Gritar bajo el agua. Conducir sin luces en la noche negra. Hay maneras de, voluntariamente y por un instante, convertirse en invisible. Muy diferente es cuando no eres tú quien toma la decisión y, además, es algo irreversible. Cuando lo invisible es tu enfermedad. Una enfermedad minoritaria, rara, que poca gente conoce, como la esclerosis lateral amiotrófica (ELA). Actualmente hay en España unos 4.000 enfermos para los que todavía no se ha encontrado una cura. Una realidad difícil pero indiscutible, y ante la que todavía queda lugar para la iniciativa y la esperanza: la labor de la Fundación Luzón da cuenta y razón de ello.

La esclerosis lateral amiotrófica es una enfermedad degenerativa que afecta las neuronas motoras: los músculos van debilitándose hasta quedar paralizados, y funciones vitales tan básicas como caminar, comer, hablar y respirar se ven seriamente comprometidas, mientras que las funciones mentales se mantienen intactas. La esperanza de vida desde que la enfermedad se declara oscila entre los tres y los cinco años y cada día se diagnostican en nuestro país tres nuevos casos.

 

 

Hace casi cuatro años que al economista Francisco Luzón le diagnosticaron ELA. Ahora se comunica mediante una aplicación que traduce en voz alta las frases que escribe en su móvil. Sin embargo, frente al diagnóstico Luzón decidió no quedarse quieto y tomar la iniciativa. Así nació la entidad que lleva su nombre. “Es mi proyecto de vida de ahora. Y en este proyecto tengo dos grandes objetivos: ayudar a mejorar la calidad de vida de los enfermos y sus familias, e impulsar la investigación”, cuenta.

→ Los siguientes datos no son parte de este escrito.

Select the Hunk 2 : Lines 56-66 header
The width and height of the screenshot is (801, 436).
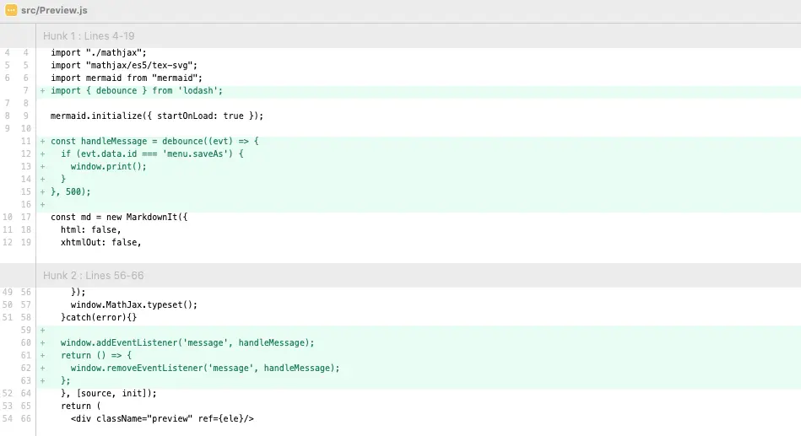click(x=94, y=276)
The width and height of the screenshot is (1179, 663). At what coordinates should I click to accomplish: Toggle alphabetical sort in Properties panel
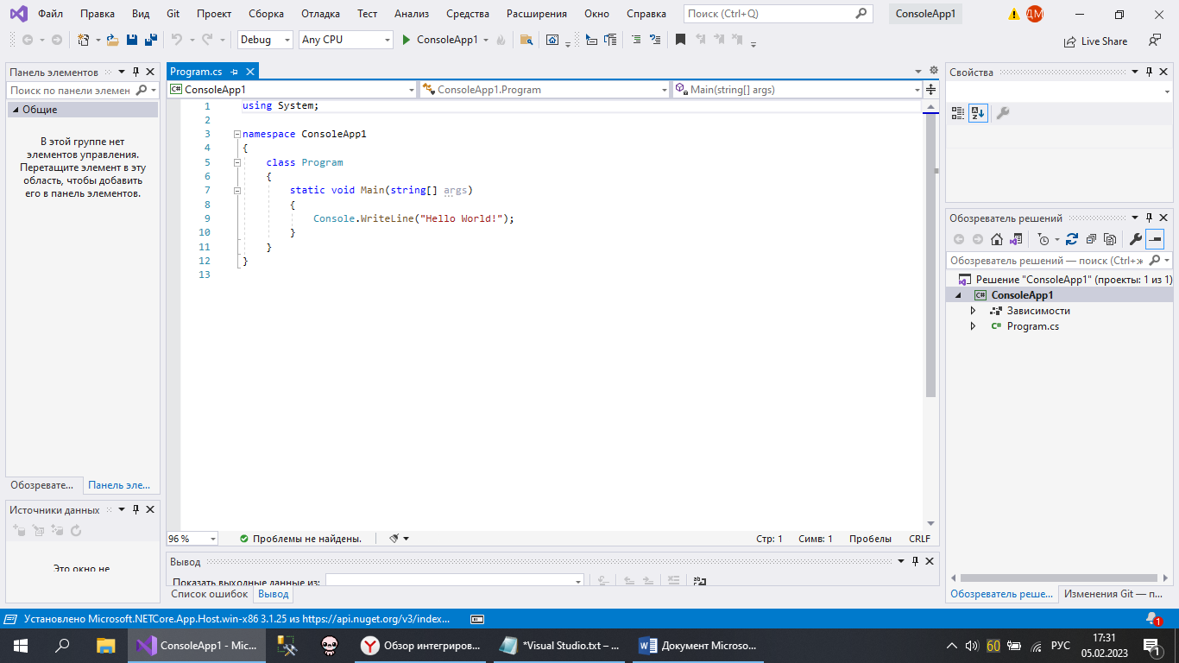coord(978,113)
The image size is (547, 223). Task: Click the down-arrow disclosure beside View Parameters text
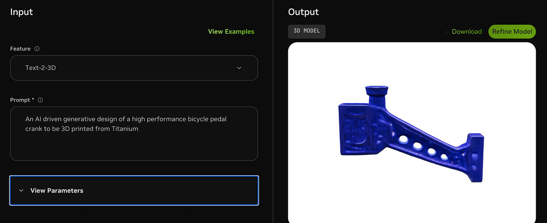21,191
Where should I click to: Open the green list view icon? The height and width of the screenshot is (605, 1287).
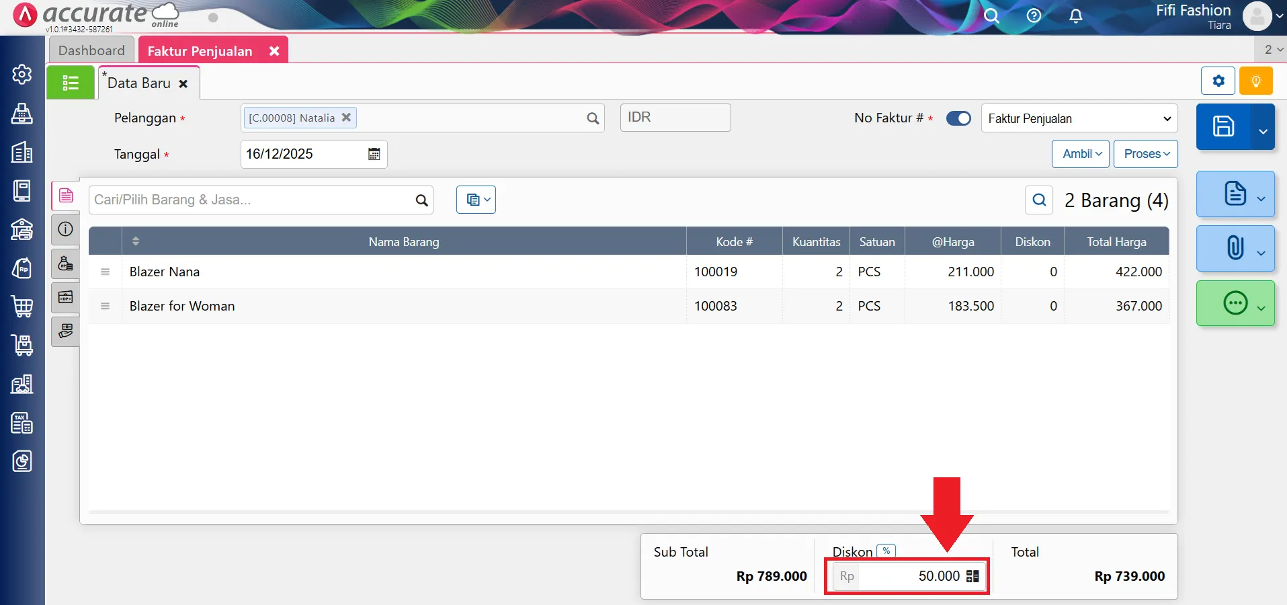[71, 83]
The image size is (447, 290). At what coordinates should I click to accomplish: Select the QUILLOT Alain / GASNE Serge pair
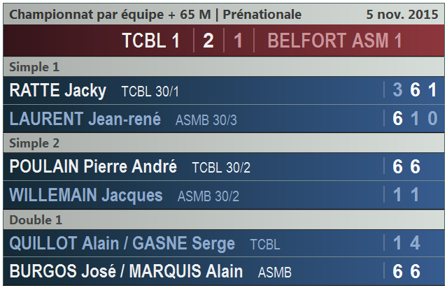pos(122,243)
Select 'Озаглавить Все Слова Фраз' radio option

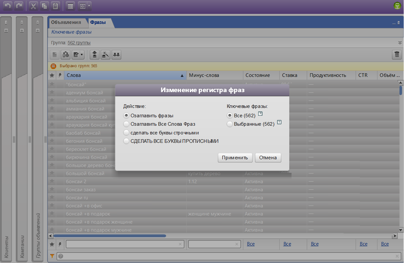tap(126, 124)
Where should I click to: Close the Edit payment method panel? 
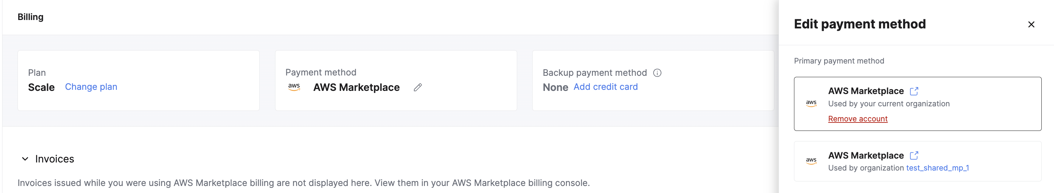point(1031,25)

Para ello, la Fundación Luzón ha puesto en marcha iniciativas que van desde la divulgación de estudios e informes hasta el proyecto revELA, cuya finalidad es elaborar el primer censo sobre la situación de la enfermedad en España. “Tengo esperanza en la ciencia y en la innovación. El problema es que se investiga poco y eso retrasa las cosas”, afirma Luzón. Si todos participamos, iremos más lejos y más rápido. La buena noticia es que ya está ocurriendo: la fundación ha firmado acuerdos con diversas entidades, entre ellas la Obra Social ”la Caixa”, cuyo plan es triplicar la inversión en investigación científica hasta alcanzar los 90 millones de euros anuales en el 2019. Además, su programa para la atención integral a personas con enfermedades avanzadas junto a la Fundación Miquel Valls cuenta con un equipo específico en Cataluña para atender a personas con ELA.

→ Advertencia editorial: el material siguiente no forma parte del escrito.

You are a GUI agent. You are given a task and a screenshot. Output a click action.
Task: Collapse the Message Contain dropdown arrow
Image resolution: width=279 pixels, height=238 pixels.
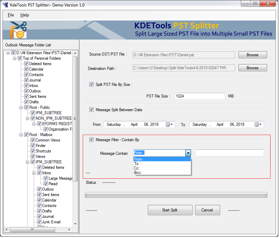tap(188, 153)
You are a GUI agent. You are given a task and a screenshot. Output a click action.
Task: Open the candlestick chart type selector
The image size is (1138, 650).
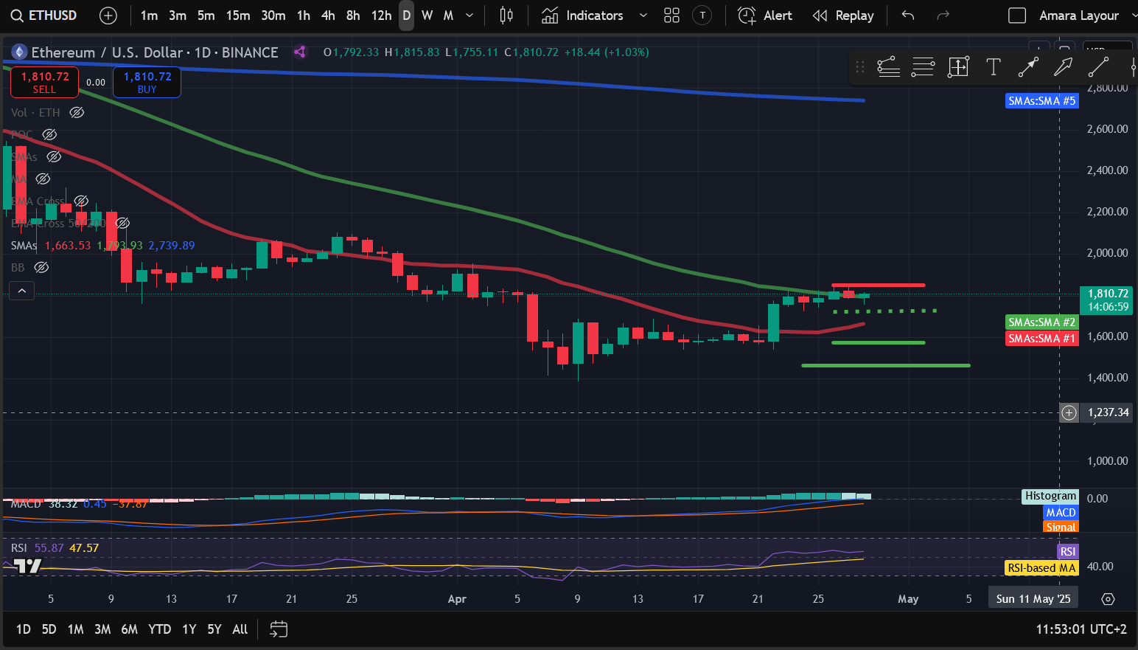[506, 15]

Puede que enfermedades como esta marquen el cuándo del final, pero cada uno vive el recorrido de forma distinta. Ante la pregunta de cómo conciliar objetivos a largo plazo (como los que se pone su Fundación) con una esperanza de vida tan breve, responde Luzón: “el largo es la suma de los cortos. Por eso yo solo pienso en el día a día y en disfrutar de la vida con serenidad y dignidad”. Y es que la recompensa nunca se encuentra en la meta.“Por muy dura que sea la enfermedad, siempre hay razones para vivir.” Ver que poco a poco se va avanzando en la ardua tarea de hacer visible la enfermedad es sin duda una de las más relevantes.